Nonprofit can make 4 million bars of soap a year at NLV plant

A nonprofit group that distributes soap to poverty-stricken countries is opening a manufacturing plant in North Las Vegas.

Global Soap Project, based in Atlanta, is leasing 7,000 square feet at 3917 E. Lone Mountain Road, near Craig Road and Lamb Boulevard, the group said today.

The facility, which opened Thursday, is twice the size of the group’s original plant in Atlanta and will let the organization more easily process used-soap donations from hotels in Las Vegas and elsewhere, the nonprofit said.

Global Soap processes used soap into large bars and distributes them to about 30 countries, mostly in Africa but also in Central Asia and the Americas.

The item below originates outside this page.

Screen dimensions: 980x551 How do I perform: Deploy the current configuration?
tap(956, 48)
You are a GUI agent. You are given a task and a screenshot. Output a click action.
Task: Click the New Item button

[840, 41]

Countries served include Sierra Leone, Somalia, Ethiopia, Bangladesh and Uzbekistan, as well as Haiti, El Salvador, Guatemala and Bolivia.

The North Las Vegas facility, which will need 6,000 volunteers a year to help with sorting and packaging, will be able to produce 4 million bars of soap annually. That will save more than 1 million pounds of soap from being thrown in the trash, Global Soap said.

To make its soap, the group clears off debris from used bars, mixes them with water, filters out particulates, molds new bars and tests a sample from each batch in laboratories. The bars are then cut, visually inspected and packaged into boxes for shipment.

According to Global Soap, 1.4 million deaths can be prevented each year by hand-washing with soap, and children under 5 who wash with soap can reduce their risk of pneumonia by 46 percent.